Extracting data from Microsoft Access and Excel for use with NAG functions

by S.J. Langdell

Abstract
NAG supplies data in text form for the example programs it distributes with its numerical libraries. Whereas text form makes the programs simple and portable, it may not be the form in which users store data. In particular, a database enables users to better organise their data and to extract subsets of data according to a set of rules by using a Structured Query Language (SQL) statement. This article provides and describes C++ source code that extracts data from Microsoft Access and Excel databases. The software has been tested using Microsoft Visual Studio 6 and Office 2000.

ODBC databases
Both Microsoft Access and Excel are examples of databases that are compliant with the Open Database Connectivity (ODBC) standard. On Windows, a connection to either of these databases can be made by using:

  • DSN connections. A Data Source Name (DSN) is a name that hides from the user connection details such as database name and directory, database driver, username, and password. Having set up a DSN, you do not have to remember these details when making an ODBC connection to the database. There are three types of DSN connection:

    • System DSN. Anyone with access to the machine can see a System DSN and attempt (the database may still be password protected) to access its database. System DSNs are stored in the Windows registry;

    • User DSN. Only the user that set up the connection can see and make a connection with a User DSN. User DSNs are stored in the Windows registry;

    • File DSN. A text file containing fields that describe a DSN connection. All users with access to the machine can attempt to make an ODBC connection with a File DSN.

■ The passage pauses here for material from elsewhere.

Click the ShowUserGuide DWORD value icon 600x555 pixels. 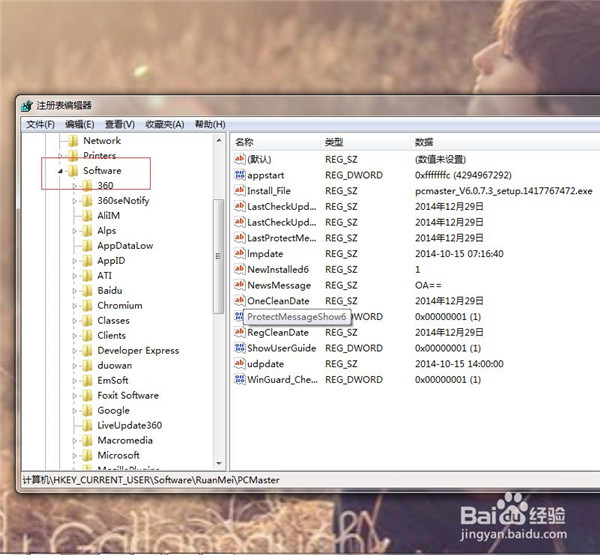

    In Windows XP new DSN connections can be setup by using the Data Sources (ODBC) shortcut in Administrative Tools.

  • DSN-less connections. As an alternative to DSN connections, the following information can be supplied explicity in order to make an ODBC connection to a database:

    • The name of an installed driver relevant to the database

    • The file name, including the full path and drive letter;

    • Username, if the database is restricted to a user;

    • Password, if the database is password protected.

SQL statement The software supports the SQL keywords SELECT, FROM and WHERE in a SQL statement of the form:

  SELECT < Column list > FROM < Table list > WHERE < Condition >

wherein the WHERE clause is optional and

  • < Table list > describes the table(s) containing the data of interest in the database;
  • < Column list > columns name(s) in the table or * to signify all columns;
  • < Condition > if the WHERE clause is present, selects a subset of rows. For example, a condition on a column name AGE may be AGE > 65.

The above gives only a brief description of the SELECT, FROM and WHERE keywords; for more detail, see, for example, this tutorial.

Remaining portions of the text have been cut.